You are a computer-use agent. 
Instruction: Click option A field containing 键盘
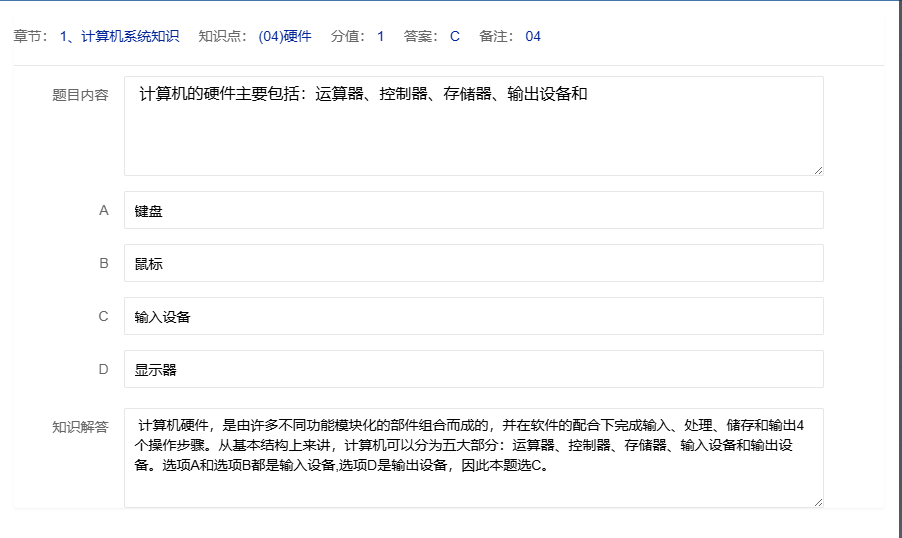[x=473, y=211]
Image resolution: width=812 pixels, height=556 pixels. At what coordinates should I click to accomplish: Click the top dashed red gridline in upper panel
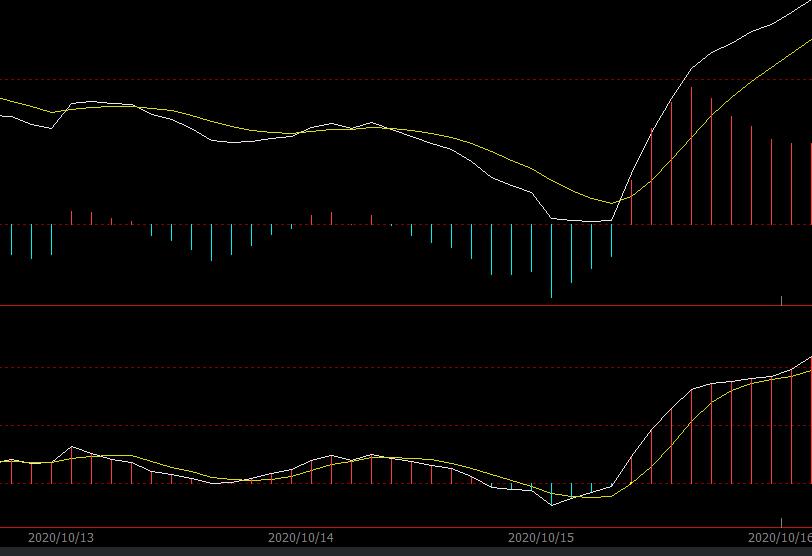pos(300,79)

━━━━

Give back the material above word for word; no picture belongs in it.

You are a computer-use agent. 
Instruction: Click option A field containing 键盘
[x=473, y=211]
Image resolution: width=812 pixels, height=556 pixels. At what coordinates should I click to accomplish: Click the top dashed red gridline in upper panel
pos(300,79)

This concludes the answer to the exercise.